Prompt: Extract, word for word, the portion of the passage below on generative AI in game development that runs from "I absolutely understand" to "was purely functional.".

** Opening Given passage block **

I’ve got some degree of sympathy for the money argument; for projects with very limited budgets, it can be tempting to go with a slick piece of cover art, or a fake voice actor, or some AI-generated music. But again, I’ll point out that every time I’ve seen a game with AI-generated cover art, it’s felt like such a bait and switch that it’s killed any interest in the game itself. Not even the old Atari 2600-covers style bait and switch, either, where the cover painting was so evocative, even if it had nothing to do with the actual game. The art that I always see associated with game storefronts is invariably the slickest, blandest take possible on whatever might have made the game itself unique. If you can’t afford to hire someone to collaborate with, I’d always prefer an amateurish but sincere take.

And even on projects I’ve worked on that did have the budget for actual talent, it’s always been the case, without fail, that a real musician, voice-over artist, or character designer has delivered something better than I’d imagined. The promise of generative AI is that, at some point in the always-near future, you can describe what’s in your head and the computer will deliver exactly that. Even if that were possible, that’s such a depressingly low bar. We don’t need trillions of dollars of investment when we have people who can deliver something better than the version that’s in your head.

I absolutely understand how writing can feel tedious, especially when it’s something that feels completely functional. There were many times during the Sam & Max games when I cursed the decision to have every interactive dialog include four choices, because it so often felt like scraping the insides of my skull to try and come up with a fourth option that was funny at all. The correct answer would’ve been to just drop that requirement, but even the push to come up with something often forced me to come up with a gag or an idea that made the exchange come to life and feel less like it was purely functional.

I’m not going to pretend that there’s a special kind of magic that gets unlocked by toiling over a bunch of random barks and lovingly hand-crafting each one. But occasionally you strike gold with a good one, and that becomes a stand-out memory of the game.

And even if that’s not the case, any time you’re writing something that feels functional and tedious, and tempted to go to the generative AI tools, it’s a perfect opportunity to consider how much of it is even necessary. Again, if it’s tedious for you to write, how is it not going to be tedious for the player to listen to?

** Closing Given passage block **
** Opening Information supplied block **

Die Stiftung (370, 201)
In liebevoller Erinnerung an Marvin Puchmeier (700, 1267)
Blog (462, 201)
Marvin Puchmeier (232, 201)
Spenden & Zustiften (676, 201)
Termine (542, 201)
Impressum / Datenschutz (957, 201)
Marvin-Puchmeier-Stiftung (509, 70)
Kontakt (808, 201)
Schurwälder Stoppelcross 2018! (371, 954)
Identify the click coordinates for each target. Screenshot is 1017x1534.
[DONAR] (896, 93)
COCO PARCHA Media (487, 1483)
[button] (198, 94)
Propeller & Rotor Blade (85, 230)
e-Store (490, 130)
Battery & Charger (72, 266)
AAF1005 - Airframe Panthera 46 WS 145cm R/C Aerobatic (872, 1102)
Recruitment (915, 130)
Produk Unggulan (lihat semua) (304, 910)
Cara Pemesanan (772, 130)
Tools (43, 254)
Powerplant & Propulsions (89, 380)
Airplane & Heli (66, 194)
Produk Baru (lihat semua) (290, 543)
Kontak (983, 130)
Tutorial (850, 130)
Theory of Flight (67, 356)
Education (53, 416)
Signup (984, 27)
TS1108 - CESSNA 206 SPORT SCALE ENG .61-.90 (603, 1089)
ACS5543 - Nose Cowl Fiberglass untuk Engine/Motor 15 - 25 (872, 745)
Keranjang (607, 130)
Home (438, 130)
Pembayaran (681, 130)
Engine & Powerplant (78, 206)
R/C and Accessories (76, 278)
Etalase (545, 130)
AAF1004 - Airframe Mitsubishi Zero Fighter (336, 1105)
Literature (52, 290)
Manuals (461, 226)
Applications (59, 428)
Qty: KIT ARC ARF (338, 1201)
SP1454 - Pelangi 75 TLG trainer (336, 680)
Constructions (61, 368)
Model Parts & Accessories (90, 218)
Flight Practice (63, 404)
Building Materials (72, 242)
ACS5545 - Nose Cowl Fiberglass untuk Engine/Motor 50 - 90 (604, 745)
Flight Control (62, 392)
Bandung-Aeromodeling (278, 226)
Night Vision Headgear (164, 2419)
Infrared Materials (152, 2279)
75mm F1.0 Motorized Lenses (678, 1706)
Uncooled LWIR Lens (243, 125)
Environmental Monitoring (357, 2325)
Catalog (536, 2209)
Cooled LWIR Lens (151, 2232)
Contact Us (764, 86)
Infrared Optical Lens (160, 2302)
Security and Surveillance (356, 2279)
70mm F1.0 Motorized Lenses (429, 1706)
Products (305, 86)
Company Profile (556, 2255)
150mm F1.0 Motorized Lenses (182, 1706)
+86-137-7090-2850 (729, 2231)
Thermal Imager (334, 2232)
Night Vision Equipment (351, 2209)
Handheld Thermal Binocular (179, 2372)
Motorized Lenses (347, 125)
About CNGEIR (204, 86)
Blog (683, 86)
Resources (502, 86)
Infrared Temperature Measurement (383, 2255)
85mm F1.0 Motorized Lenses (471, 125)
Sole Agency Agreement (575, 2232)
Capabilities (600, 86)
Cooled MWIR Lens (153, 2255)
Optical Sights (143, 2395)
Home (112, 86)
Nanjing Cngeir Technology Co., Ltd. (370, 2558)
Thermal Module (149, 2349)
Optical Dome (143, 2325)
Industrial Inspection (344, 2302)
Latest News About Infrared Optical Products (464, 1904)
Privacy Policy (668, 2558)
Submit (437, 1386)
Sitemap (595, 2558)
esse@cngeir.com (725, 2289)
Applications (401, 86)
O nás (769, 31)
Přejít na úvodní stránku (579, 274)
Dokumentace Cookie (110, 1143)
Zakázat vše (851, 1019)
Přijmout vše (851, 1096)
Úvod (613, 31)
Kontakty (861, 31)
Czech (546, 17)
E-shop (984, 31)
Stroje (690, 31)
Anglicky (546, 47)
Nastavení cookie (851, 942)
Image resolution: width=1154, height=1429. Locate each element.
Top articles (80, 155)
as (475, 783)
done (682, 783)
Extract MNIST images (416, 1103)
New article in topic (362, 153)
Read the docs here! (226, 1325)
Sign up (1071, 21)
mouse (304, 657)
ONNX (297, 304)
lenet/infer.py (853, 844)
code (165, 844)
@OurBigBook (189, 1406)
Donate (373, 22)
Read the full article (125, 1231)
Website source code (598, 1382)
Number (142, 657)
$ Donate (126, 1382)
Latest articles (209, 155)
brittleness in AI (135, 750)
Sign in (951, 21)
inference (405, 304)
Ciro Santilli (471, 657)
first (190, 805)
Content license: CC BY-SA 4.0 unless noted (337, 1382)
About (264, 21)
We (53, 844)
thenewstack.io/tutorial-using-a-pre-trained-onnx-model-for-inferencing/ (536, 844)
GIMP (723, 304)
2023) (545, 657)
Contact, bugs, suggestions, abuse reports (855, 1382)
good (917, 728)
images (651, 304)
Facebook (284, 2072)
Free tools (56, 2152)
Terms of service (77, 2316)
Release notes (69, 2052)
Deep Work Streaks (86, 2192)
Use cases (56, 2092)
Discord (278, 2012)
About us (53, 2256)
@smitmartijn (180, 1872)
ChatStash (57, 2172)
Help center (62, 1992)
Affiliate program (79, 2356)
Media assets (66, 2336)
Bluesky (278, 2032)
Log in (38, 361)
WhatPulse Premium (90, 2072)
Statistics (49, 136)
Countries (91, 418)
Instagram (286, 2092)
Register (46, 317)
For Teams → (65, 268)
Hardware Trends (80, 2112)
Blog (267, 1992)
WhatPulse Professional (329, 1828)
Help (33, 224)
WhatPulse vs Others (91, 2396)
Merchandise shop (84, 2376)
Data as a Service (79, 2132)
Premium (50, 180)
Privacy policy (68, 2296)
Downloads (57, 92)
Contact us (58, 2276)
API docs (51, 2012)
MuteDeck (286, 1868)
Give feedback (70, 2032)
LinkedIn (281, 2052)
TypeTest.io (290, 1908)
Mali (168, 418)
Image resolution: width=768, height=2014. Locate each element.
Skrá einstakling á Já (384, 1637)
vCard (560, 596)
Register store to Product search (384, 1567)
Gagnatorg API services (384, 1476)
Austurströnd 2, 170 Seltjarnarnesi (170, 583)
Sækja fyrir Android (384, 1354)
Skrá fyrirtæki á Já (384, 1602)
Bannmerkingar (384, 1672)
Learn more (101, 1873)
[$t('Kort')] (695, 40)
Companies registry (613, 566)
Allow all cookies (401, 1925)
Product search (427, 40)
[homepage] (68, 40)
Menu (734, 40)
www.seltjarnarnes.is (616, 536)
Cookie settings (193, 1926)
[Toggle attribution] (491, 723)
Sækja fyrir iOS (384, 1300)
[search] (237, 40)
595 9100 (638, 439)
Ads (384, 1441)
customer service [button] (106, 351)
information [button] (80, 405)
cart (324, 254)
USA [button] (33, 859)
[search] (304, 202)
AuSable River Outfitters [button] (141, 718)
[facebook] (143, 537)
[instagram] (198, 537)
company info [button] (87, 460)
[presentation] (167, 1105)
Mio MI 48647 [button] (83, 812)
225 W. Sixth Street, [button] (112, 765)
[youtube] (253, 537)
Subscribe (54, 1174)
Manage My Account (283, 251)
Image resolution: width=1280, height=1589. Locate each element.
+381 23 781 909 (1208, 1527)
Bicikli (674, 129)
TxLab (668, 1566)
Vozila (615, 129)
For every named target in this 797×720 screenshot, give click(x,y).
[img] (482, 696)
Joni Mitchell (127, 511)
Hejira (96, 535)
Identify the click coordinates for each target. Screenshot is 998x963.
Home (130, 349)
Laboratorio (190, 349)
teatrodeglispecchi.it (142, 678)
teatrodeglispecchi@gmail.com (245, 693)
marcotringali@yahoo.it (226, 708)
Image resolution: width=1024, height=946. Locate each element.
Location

** Closing Information supplied block **

Task output:
I absolutely understand how writing can feel tedious, especially when it’s something that feels completely functional. There were many times during the Sam & Max games when I cursed the decision to have every interactive dialog include four choices, because it so often felt like scraping the insides of my skull to try and come up with a fourth option that was funny at all. The correct answer would’ve been to just drop that requirement, but even the push to come up with something often forced me to come up with a gag or an idea that made the exchange come to life and feel less like it was purely functional.